Finding Yourself With Photo Recognition
itchyfish writes "You are lost in a foreign city, you don't speak the language and you are late for your meeting. What do you do? Take out your cellphone, photograph the nearest building and press send.
For a small fee, photo recognition software on a remote server works out precisely where you are, and sends back directions that will get you to your destination.
Seems a little far fetched, but amazingly cool if it really works."
The software then looks for useful features, such as the corners of windows and doors, and extracts the colours and intensities of the pixels around them. Next, it searches the image database for matching data, using the base station the cellphone's signal came from as a guide. Finally, it uses the differences between the two images to calculate the photographer's position.
To me, it would appear that an easier solution might be to use GIS data in combination with the cell phone signal and comparisons of rough morphological features of buildings. The instructions should simply be: Point your camera at a building near you so that you can approximate its outline and then send that image. This would scale much larger than the methods referenced in the article as you would not have to store every detail of the buildings surrounding you including pixel maps of textures and color. This approach could be handled for a large city by a few commodity servers whereas the other approach would require significantly more computational resources.
Imagine how difficult it would be to capture details like that in a major city such as NYC? I don't really need directions to find my way around Cambridge city center as you could almost throw a rock from the center and hit just about every building around, but London, Washington, Houston etc... are another story and the data required from their approach would require massive computational infrastructure.
Visit Jonesblog and say hello.
I think you missed the part, where it pulls your relative location off of the tower you're using. -PHiZ
Pretend I said something meaningful or insightful here.
Even old-style degraded GPS let you get your position to within a few hundred feet. Assuming that a map was returned with a 400 sq ft circle instead of a "you are exactly here" any half intelligent person could figure it out.
Anyway most cellphone networks can triangulate your position to within a block.
As for photo recognition being MORE accurate, i cant see how. To get your position to within a few hundred feet you'd need to know the exact parameterization of the lens, the zoom, the angle of the camera... unlikely.
Getting GPRS to work correctly in a foreign country so that you can make such a request is hard enough to begin with.
Q: You are lost in a foreign city, you don't speak the language and you are late for your meeting. What do you do?
A: Do just like all of the other PHBs who were stupid enough to get stuck like that, i.e. screw the meeting, find the nearest bar, and start blowing the company expense account on cheap booze and hookers.
In Soviet Russia, Chuck Norris will still kick your ass.

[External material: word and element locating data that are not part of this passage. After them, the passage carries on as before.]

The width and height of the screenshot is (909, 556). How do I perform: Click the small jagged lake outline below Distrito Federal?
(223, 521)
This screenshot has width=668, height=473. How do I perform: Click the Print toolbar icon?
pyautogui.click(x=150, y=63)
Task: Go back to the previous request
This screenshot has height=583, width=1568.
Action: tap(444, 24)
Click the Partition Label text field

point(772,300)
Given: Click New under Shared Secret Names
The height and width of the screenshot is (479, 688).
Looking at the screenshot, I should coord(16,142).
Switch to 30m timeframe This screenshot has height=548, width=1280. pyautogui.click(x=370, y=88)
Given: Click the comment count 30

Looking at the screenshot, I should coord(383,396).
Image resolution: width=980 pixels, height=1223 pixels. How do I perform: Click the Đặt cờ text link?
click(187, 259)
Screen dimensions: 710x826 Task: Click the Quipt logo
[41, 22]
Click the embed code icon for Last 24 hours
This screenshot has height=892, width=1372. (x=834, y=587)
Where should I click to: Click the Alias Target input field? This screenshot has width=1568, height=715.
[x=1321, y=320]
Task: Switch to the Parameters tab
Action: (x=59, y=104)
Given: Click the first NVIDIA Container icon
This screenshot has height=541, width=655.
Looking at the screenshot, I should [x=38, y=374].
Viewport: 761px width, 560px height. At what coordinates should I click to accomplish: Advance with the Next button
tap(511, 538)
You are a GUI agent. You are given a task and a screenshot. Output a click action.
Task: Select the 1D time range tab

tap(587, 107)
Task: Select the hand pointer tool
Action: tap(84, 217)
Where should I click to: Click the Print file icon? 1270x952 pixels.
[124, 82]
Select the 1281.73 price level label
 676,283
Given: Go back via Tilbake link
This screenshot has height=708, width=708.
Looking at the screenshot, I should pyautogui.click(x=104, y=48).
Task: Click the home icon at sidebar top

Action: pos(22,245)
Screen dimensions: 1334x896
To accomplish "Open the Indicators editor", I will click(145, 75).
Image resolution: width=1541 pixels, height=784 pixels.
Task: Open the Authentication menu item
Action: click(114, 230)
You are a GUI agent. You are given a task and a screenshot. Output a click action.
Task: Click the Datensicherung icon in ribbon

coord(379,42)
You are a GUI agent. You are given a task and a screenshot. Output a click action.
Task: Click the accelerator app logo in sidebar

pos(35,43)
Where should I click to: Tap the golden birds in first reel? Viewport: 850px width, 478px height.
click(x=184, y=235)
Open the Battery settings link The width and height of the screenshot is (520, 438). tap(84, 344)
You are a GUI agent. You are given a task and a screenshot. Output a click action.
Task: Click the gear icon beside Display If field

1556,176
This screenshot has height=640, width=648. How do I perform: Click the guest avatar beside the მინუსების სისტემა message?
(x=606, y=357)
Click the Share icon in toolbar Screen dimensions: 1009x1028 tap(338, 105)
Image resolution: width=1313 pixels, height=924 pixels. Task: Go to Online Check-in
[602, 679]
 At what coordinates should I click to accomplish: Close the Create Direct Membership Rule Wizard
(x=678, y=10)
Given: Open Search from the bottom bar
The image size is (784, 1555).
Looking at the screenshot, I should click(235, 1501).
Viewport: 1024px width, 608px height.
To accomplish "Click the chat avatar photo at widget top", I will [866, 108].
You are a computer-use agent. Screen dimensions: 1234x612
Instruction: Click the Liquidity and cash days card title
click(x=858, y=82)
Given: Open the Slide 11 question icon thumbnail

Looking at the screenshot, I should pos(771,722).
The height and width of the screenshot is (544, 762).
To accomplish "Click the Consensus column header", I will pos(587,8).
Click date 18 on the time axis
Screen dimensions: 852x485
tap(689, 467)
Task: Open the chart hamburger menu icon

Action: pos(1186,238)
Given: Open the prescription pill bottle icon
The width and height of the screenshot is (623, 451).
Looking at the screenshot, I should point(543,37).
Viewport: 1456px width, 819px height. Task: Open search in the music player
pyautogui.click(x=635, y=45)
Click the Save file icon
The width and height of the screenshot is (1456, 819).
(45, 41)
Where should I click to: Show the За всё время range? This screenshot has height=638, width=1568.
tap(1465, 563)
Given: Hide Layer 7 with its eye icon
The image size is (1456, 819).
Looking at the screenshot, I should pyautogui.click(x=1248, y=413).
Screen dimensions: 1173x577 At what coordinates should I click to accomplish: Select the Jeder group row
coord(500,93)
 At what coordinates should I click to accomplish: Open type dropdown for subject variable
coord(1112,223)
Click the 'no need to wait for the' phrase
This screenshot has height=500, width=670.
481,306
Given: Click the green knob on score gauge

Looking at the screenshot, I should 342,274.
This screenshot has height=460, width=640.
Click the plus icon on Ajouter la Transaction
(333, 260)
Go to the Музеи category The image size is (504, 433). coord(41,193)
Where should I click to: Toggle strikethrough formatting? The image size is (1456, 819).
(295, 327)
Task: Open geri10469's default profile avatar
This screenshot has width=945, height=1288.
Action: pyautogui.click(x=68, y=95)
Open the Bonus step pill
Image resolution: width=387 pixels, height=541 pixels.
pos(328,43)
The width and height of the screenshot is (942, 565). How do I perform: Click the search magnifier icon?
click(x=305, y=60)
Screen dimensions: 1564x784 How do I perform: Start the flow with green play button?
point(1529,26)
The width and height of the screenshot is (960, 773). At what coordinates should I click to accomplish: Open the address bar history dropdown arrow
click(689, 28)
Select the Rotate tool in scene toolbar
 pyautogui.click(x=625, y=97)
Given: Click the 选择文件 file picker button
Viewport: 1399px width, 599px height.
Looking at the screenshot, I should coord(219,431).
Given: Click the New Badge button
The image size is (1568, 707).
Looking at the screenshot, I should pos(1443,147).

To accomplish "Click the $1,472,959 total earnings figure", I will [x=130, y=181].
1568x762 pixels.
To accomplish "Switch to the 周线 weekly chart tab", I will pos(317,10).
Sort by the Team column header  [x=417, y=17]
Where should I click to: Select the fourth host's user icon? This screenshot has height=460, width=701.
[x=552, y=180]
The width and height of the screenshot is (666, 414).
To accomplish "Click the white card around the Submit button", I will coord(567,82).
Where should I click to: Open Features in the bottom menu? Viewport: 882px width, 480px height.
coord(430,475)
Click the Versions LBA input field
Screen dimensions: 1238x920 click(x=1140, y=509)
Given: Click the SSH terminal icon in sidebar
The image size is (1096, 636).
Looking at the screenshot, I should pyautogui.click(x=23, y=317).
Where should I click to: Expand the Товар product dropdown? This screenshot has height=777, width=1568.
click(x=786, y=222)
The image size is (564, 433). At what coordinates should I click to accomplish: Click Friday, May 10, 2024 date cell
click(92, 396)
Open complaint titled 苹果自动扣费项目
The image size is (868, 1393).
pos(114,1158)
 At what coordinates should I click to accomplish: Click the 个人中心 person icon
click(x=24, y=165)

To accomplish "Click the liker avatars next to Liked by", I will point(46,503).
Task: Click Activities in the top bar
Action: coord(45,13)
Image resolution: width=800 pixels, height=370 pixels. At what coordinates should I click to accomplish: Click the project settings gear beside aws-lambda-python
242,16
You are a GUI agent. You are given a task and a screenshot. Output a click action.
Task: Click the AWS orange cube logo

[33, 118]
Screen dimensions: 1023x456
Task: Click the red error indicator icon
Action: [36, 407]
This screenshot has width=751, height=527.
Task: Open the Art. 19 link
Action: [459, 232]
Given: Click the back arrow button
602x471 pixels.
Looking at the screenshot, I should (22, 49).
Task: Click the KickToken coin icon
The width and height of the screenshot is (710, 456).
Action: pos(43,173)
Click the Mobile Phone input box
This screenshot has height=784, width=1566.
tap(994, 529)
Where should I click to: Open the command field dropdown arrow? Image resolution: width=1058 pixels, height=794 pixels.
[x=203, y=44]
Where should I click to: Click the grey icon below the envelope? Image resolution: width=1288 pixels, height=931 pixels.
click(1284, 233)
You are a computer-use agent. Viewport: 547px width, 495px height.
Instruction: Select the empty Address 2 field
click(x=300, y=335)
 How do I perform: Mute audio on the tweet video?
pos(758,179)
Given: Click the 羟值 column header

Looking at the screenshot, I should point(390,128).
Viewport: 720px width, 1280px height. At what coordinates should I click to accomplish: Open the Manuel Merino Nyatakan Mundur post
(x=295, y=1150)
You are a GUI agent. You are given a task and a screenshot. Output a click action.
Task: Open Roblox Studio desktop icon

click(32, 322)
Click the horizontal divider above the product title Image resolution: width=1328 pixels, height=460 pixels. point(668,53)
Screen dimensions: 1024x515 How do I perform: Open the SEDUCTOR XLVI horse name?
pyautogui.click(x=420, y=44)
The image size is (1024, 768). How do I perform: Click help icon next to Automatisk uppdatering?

This seems like an overly complicated solution. At the moment, my phone in Japan has a feature where I logon to Vodafone's website (from the phone) and click through a couple of links and then it tells me where I am. I assume it gets this information by figuring out which cell the phone is dialing from. From the subsequent menus, there are various options like "find the last train to station X", "find the nearest place to catch a taxi", and so on. A few months ago it was only available in Japanese, but now they've introduced a bilingual version - hoochie mamma.
Why bother using the fancy-dancy image recognition software when cellular telephony has a built-in system that basically acts like a constantly-updated "user location" variable?
(Actually, the answer is simple - to make geeks foam at the mouth. Come on now people!! Excess ain't rebellion.)
--
...Whether my Maker is prepared for the great ordeal of meeting me is another matter.
Churchill
2. GPS has only 10m accuracy. This is important when you're giving pedestrians directions (eg cross the street and enter the second door on your right).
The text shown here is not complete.